As Telefones, Djaimilia Pereira de Almeida (Relógio d'Água)
A filha cresce sem saber exatamente – sem se recordar - como é a mãe, ignorando por isso como ela própria será. As transformações por que ambas passam, tornam-nas desconhecidas a cada reencontro. O reconhecimento ou a estranheza quando se encontram («Só te deixo entrar em minha casa porque o teu cheiro confirma a tua identidade») e até a cerimónia que fazem é o oposto da cumplicidade de quando falam ao telefone.
«Tornámo-nos uma surpresa.

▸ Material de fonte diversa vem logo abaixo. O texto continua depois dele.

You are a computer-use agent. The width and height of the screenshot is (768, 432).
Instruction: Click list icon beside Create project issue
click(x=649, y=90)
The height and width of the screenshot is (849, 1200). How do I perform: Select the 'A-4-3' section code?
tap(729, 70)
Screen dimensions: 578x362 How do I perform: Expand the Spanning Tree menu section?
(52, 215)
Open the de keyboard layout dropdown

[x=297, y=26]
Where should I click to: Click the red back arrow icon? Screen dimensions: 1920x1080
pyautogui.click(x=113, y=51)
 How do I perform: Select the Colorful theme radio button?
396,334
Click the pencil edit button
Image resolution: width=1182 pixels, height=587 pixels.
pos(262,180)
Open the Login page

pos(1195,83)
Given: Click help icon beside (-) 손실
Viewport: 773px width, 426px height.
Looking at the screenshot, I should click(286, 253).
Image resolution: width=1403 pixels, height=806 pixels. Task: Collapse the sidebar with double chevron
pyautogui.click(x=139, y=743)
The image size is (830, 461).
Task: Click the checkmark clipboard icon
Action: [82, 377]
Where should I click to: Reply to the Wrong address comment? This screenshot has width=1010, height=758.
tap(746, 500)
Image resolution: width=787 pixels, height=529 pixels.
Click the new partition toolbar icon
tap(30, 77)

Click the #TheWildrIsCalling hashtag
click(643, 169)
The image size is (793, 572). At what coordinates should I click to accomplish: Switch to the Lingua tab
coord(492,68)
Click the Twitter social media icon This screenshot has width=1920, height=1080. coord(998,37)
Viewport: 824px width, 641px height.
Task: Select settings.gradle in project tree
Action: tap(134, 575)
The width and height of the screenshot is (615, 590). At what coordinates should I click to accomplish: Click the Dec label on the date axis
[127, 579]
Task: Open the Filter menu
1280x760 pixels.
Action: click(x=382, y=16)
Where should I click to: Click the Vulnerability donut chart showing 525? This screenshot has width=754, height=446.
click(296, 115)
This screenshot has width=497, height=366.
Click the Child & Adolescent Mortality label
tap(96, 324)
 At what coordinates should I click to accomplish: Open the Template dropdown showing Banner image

Teremos envelhecido de auscultador na mão, amadurecendo aos poucos, ou mantido ao longo dos anos um pacto entre energias falantes, a que não corresponde matéria alguma? Sustivemo-nos num bordado de novidades que nunca é o que queríamos ouvir e no fim foi quem nos tornámos. Fomos, sem o sabermos, amor sem alguém que ame: uma corda que ressoa com monotonia sobre a última ida às compras, o jantar de ontem ou o de há trinta anos, sempre o mesmo.»
E depois enquanto falam ao telefone ou
quando se encontram, entre conversas íntimas, intrometem-se acontecimentos que
vão marcando as épocas, como a morte de Arafat, o suplício de Kadafi, as
eleições americanas, a morte de Aretha Franklin e até um excerto do discurso de
Theresa May aquando do ataque terrorista em Londres, em 2017. Contudo, à distância ou quando se encontram, as conversas que mantêm, evidenciam a cumplicidade e a continuidade que existe entre mãe e filha. Entre mães e filhas.
Mas mais do que falar sobre As Telefones só posso sugerir que o leiam.